» RECORDS SUPPLIED:
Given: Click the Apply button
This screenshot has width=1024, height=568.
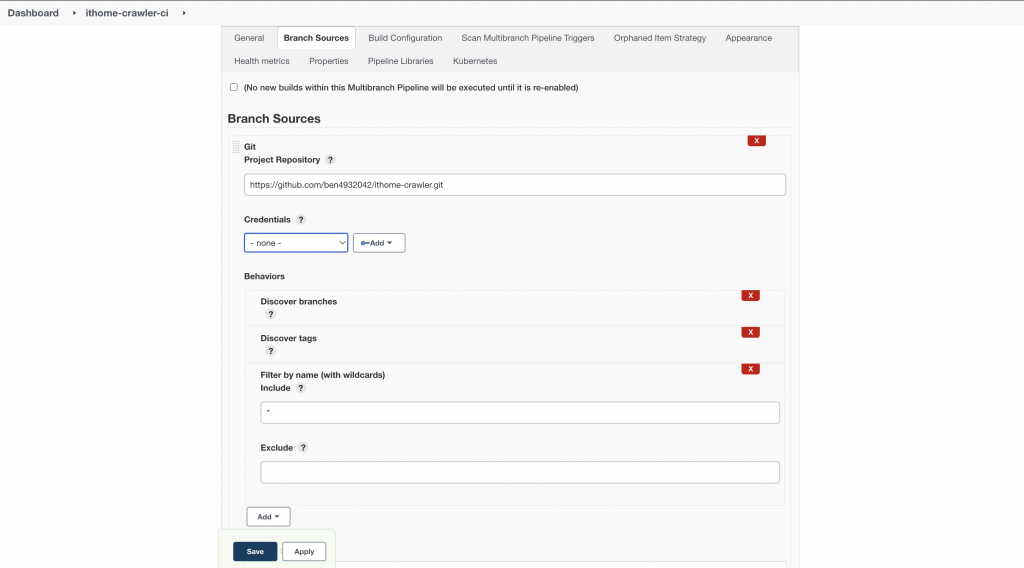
--
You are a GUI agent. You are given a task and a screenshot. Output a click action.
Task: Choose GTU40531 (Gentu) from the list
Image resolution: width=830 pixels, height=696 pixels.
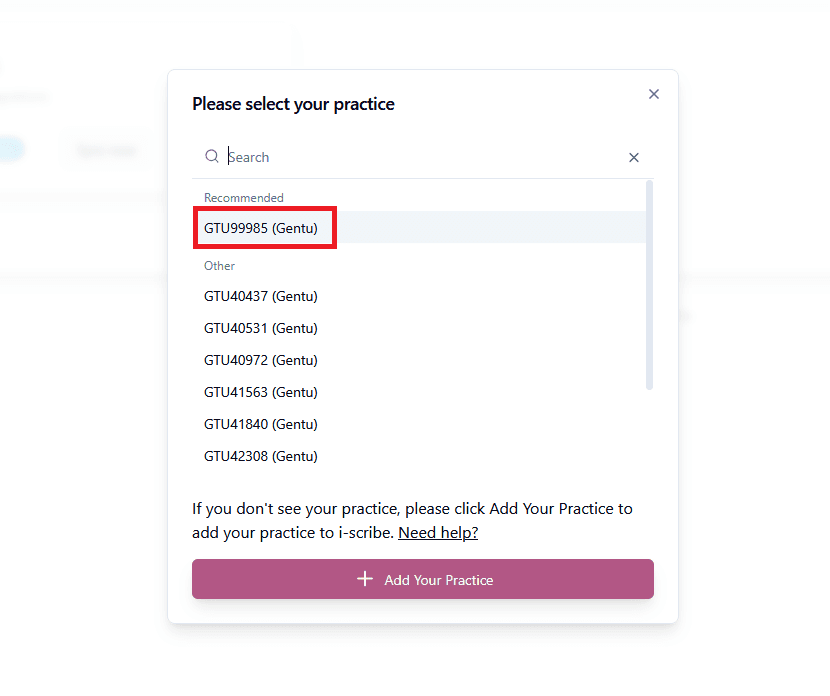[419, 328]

» EXERCISE REQUIREMENTS: From the entries above, copy each line that holds "screenshot".

» SOLUTION:
This screenshot has width=1024, height=568.
You are a GUI agent. You are given a task and a screenshot. Output a click action.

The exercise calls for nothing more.